Ketua PPIH Subhan Chalid mengatakan, jamaah akan meninggalkan Makkah pada tanggal 8 Dzulhijjah untuk menginap di Arafah. Sore harinya mereka berangkat menuju ke Muzdalifah. Begitu melewati tengah malam, mereka lantas bergerak ke Mina.

 

"Nah, di Mina ini perlu energi karena ada kegiatan lempar jumrah setiap harinya dan tidak ada (kendaraan) angkutan," ujarnya.

 

Konsekuensinya, seluruh jamaah harus serba jalan kaki, minimal dari pemondokan ke tenda Mina. Menurut Subhan, jarak terdekat Mina dengan pemondokan berkisar tiga kilometer. Artinya, jika ditempuh pergi dan pulang, mencapai minimal enam kilometer.

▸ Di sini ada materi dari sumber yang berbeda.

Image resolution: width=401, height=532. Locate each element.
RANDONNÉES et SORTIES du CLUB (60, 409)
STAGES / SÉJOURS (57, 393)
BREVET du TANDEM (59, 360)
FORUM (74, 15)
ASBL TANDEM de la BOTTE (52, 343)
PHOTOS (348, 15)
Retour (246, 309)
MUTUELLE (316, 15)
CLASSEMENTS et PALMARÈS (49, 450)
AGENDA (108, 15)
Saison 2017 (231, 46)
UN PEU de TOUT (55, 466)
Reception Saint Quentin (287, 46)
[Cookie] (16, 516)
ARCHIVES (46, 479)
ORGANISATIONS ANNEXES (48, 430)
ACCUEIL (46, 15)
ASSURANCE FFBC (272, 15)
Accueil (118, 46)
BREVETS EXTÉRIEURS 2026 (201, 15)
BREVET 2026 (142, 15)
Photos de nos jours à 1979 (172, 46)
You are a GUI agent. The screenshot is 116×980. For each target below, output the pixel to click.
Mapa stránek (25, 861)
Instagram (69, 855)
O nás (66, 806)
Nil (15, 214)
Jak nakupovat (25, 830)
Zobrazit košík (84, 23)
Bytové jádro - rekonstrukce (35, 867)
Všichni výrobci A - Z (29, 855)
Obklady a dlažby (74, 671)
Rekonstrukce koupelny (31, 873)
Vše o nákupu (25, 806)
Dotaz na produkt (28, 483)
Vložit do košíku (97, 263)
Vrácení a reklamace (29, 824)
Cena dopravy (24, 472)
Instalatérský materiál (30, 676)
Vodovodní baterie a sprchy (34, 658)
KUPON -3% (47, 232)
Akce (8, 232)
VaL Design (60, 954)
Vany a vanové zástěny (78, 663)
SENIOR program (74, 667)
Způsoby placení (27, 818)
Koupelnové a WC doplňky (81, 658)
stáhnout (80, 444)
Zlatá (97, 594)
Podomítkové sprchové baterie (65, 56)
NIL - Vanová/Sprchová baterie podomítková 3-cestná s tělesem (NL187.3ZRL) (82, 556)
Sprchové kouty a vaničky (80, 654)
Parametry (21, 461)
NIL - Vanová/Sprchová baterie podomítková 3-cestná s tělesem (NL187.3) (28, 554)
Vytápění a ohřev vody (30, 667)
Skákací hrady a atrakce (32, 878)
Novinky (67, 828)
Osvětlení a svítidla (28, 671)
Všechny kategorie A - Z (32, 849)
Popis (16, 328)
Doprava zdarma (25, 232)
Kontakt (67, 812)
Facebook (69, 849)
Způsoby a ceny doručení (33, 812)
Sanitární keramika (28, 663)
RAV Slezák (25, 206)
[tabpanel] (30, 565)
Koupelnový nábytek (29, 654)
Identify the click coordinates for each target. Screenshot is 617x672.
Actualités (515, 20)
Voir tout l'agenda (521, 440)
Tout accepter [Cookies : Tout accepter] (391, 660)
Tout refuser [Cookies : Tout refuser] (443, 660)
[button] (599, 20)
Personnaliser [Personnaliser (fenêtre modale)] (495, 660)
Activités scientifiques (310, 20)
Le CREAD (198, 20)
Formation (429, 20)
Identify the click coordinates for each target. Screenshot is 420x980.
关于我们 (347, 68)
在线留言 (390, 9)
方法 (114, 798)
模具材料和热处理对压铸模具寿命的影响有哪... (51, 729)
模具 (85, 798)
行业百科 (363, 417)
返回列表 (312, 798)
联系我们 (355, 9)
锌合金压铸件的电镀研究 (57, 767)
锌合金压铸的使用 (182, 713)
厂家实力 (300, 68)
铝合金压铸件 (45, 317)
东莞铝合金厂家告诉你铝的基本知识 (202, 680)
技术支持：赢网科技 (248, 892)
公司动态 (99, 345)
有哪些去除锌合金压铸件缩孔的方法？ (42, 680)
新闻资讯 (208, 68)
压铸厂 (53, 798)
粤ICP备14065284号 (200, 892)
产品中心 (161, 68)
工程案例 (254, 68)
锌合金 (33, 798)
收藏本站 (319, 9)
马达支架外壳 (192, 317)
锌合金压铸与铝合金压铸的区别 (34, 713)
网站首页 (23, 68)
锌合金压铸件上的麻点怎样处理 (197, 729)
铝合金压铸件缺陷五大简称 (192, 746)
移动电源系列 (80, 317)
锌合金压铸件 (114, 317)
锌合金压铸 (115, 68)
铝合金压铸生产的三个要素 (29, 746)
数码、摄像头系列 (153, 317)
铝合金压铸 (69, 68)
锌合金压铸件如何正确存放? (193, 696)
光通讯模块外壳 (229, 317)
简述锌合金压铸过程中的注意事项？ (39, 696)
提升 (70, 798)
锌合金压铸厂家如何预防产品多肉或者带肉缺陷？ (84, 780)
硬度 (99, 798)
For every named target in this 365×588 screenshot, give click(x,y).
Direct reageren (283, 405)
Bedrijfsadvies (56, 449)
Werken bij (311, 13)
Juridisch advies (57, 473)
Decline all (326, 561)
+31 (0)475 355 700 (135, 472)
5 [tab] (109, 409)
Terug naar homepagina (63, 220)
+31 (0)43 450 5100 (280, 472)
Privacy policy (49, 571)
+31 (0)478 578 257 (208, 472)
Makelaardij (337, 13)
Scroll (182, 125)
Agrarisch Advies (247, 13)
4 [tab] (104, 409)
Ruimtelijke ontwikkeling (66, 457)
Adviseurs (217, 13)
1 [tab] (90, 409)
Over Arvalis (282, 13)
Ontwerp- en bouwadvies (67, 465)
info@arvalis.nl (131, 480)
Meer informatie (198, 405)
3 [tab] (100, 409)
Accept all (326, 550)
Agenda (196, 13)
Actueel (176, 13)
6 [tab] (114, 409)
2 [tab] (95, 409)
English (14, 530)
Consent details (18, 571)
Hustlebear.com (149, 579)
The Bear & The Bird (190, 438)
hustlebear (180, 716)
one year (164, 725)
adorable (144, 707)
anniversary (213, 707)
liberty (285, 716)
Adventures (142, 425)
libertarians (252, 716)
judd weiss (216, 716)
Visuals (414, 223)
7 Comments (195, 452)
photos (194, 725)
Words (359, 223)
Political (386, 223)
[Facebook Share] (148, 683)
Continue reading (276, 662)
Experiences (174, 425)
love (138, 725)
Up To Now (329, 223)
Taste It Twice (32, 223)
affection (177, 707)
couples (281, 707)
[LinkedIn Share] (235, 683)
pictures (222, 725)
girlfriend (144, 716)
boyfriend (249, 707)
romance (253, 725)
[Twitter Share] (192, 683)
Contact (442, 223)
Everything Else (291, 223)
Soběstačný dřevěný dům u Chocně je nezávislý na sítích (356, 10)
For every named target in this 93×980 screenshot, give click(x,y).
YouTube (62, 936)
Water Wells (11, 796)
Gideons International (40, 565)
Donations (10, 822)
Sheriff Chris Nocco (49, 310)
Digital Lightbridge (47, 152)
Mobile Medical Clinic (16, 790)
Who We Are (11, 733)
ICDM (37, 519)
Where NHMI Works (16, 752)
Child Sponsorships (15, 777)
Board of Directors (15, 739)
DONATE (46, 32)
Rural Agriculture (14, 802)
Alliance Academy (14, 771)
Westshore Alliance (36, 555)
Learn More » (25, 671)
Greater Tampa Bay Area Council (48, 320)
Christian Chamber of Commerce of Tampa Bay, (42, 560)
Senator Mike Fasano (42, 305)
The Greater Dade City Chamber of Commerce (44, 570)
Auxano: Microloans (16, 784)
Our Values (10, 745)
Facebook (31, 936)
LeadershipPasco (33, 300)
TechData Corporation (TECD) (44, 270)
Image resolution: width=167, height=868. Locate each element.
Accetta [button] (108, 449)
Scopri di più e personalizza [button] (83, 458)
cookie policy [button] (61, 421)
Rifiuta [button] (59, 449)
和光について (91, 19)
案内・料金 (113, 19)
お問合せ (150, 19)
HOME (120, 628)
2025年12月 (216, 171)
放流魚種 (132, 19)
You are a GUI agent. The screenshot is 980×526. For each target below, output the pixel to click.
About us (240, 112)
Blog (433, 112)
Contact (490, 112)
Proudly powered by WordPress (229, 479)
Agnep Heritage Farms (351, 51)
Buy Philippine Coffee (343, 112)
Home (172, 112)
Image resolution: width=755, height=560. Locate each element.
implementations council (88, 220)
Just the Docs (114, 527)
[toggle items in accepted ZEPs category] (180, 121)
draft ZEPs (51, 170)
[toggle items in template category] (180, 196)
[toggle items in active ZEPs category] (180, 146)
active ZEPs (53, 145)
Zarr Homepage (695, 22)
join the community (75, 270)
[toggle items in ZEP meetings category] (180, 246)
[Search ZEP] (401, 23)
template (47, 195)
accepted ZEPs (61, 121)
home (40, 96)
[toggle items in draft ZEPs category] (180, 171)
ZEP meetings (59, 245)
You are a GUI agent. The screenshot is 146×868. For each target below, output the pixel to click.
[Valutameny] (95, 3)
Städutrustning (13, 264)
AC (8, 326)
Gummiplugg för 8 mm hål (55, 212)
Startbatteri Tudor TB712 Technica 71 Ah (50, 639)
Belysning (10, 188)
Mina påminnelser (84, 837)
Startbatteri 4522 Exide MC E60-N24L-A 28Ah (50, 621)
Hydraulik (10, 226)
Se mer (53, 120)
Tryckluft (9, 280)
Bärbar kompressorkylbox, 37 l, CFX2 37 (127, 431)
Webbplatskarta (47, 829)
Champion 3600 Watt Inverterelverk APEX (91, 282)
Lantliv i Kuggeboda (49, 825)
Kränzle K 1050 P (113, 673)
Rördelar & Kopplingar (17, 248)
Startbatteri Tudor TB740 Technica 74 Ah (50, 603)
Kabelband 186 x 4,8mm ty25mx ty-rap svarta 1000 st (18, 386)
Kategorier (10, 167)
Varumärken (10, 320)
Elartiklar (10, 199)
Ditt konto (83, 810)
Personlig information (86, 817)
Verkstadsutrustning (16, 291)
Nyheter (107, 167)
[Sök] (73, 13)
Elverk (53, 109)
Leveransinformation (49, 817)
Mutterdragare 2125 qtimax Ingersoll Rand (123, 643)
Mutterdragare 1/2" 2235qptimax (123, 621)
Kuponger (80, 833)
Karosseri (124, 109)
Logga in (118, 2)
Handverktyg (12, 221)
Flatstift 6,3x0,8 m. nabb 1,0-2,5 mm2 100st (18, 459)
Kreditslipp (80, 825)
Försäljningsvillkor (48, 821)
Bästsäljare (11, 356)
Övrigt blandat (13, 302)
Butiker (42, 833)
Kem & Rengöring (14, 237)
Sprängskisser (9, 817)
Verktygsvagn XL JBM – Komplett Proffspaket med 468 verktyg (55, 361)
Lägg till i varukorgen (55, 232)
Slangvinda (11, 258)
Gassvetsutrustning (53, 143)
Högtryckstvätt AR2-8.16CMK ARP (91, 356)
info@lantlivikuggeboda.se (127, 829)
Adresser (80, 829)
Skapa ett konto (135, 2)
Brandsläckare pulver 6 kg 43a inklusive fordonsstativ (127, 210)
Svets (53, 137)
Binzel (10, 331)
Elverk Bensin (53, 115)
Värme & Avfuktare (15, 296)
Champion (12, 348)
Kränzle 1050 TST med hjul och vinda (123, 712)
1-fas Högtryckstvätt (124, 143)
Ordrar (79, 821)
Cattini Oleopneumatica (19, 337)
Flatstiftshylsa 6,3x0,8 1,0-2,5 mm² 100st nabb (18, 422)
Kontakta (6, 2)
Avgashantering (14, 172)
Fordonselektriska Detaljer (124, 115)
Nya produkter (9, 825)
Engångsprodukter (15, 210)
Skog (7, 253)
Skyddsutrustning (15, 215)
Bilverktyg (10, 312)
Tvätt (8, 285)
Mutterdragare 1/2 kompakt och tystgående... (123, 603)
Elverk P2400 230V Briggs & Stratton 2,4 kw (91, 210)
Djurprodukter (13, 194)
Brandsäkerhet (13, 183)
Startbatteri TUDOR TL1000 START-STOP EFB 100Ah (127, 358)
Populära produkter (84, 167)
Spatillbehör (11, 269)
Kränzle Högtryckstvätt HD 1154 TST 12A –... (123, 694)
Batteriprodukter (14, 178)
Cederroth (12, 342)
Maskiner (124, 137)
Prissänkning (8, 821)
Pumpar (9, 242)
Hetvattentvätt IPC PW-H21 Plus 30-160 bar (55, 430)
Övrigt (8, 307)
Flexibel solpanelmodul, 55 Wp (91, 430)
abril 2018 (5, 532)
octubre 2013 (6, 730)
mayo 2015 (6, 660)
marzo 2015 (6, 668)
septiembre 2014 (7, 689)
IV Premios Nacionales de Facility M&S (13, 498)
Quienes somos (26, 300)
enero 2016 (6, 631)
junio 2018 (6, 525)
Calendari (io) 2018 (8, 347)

Ada pula pemondokan yang berjarak sampai tujuh kilometer, alias 14 kilometer bila ditempuh bolak-balik.

 

Mengingat kebutuhan tenaga yang demikian besar, jamaah diimbau untuk tidak menghabiskan energi untuk ibadah-ibadah sunnah di Masjidil Haram maupun Masjid Nabawi selama menunggu waktu wukuf tiba yang diperkirakan jatuh pada 27 Juni nanti. Puncak haji harus menjadi prioritas.

 

"Tim PPIH sudah siap membantu jamaah. Kami juga sudah berkoordinasi dengan muassasah atau maktab agar mereka juga menyiapkan alat bantu yang bisa meringankan jamaah," pungkas Subhan.